Records from a collection:
::::::::
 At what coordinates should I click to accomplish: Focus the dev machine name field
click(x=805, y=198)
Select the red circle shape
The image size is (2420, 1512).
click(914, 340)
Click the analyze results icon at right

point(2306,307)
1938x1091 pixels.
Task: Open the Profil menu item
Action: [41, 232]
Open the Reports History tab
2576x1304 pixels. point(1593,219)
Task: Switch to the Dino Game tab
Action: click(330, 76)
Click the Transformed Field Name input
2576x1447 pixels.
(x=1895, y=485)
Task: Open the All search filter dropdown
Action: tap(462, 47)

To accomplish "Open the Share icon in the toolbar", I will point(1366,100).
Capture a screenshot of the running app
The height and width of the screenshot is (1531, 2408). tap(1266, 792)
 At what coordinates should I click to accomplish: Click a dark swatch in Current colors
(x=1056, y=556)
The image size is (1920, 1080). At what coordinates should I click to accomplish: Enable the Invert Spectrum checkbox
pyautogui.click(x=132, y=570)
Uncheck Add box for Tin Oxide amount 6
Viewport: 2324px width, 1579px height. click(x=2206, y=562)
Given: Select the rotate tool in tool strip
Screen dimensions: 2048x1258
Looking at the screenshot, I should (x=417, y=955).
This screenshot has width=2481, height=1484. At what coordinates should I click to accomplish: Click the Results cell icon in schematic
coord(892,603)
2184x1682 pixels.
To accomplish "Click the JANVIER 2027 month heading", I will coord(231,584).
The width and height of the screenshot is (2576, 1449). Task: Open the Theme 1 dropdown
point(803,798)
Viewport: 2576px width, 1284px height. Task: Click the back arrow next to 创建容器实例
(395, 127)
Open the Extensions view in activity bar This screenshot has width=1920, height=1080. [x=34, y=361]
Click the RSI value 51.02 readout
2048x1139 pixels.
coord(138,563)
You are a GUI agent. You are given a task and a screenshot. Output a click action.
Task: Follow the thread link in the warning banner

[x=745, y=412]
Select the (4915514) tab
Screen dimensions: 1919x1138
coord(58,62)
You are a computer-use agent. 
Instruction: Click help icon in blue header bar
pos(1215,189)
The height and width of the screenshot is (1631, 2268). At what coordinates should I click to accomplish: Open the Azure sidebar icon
::::::::
Description of the task: A verbatim transcription is needed of the lines above, starting at the line with "This screenshot has width=2481, height=1484." and ending at the line with "You are a GUI", both included, and of nothing else.

Expected output:
This screenshot has width=2481, height=1484. At what coordinates should I click to accomplish: Click the Results cell icon in schematic
coord(892,603)
2184x1682 pixels.
To accomplish "Click the JANVIER 2027 month heading", I will coord(231,584).
The width and height of the screenshot is (2576, 1449). Task: Open the Theme 1 dropdown
point(803,798)
Viewport: 2576px width, 1284px height. Task: Click the back arrow next to 创建容器实例
(395, 127)
Open the Extensions view in activity bar This screenshot has width=1920, height=1080. [x=34, y=361]
Click the RSI value 51.02 readout
2048x1139 pixels.
coord(138,563)
You are a GUI agent. You are given a task and a screenshot. Output a click action.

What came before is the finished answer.